Pull out the lines in the entries below, starting with the line that contains "Locate an element" and going on through the line that contains "at that location.". Reproduce them verbatim, with both of those lines included.

__PROVIDED RECORDS__
━━━━━━━━━━━━━━━━━━━━

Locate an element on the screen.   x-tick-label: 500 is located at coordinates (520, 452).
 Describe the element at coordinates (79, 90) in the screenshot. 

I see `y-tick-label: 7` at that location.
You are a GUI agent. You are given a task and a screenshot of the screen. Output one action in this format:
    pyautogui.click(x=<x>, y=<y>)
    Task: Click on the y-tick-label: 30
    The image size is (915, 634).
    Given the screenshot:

━━━━━━━━━━━━━━━━━━━━

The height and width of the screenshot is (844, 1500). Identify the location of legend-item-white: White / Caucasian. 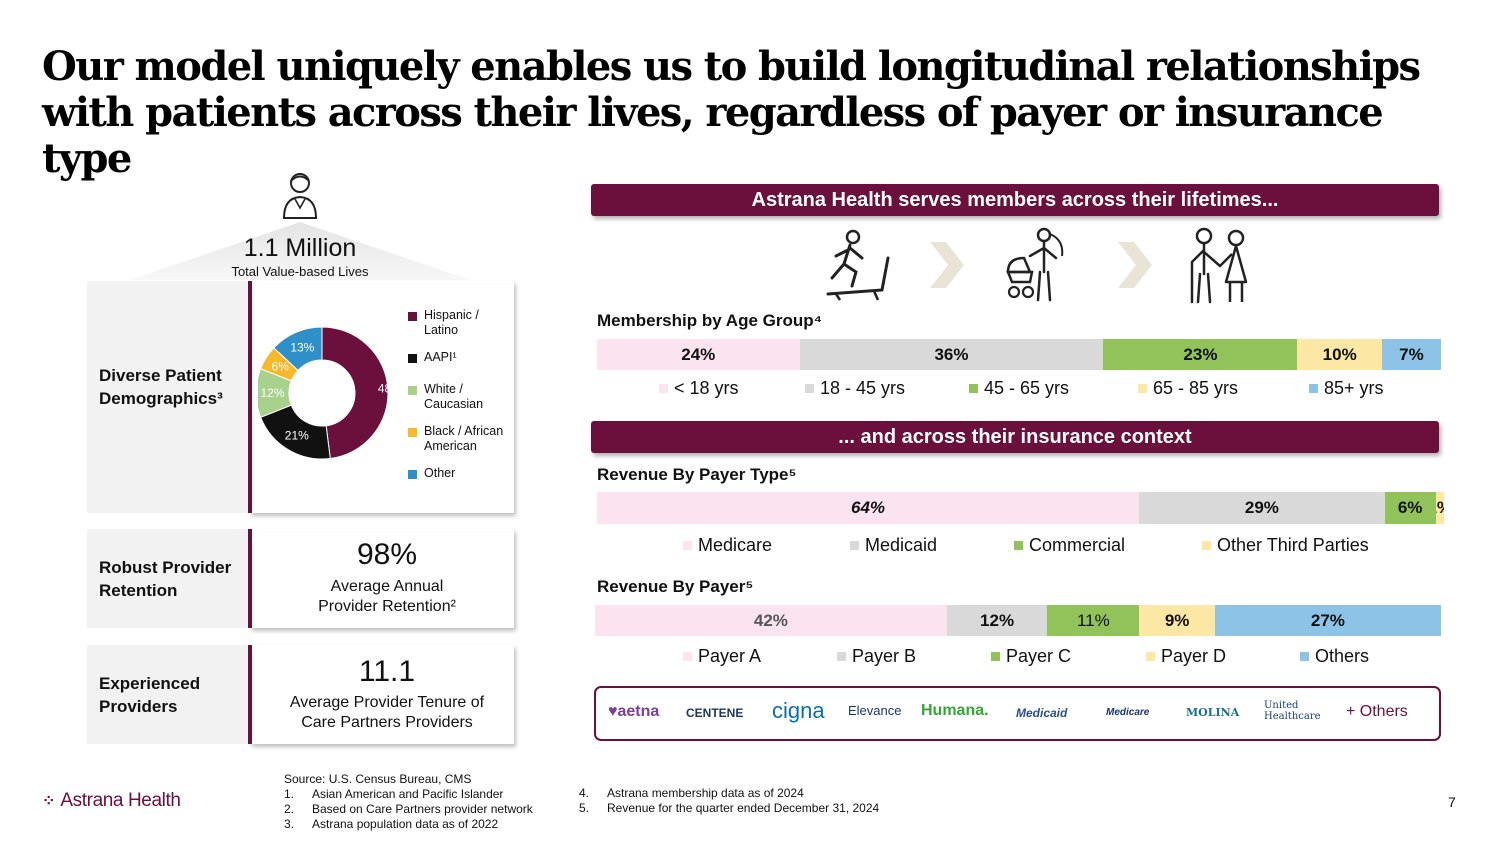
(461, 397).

━━━━━━━━━━━━━━━━━━━━

__RESPONSE BOX__
Locate an element on the screen.   x-tick-label: 500 is located at coordinates (520, 452).
 Describe the element at coordinates (79, 90) in the screenshot. 

I see `y-tick-label: 7` at that location.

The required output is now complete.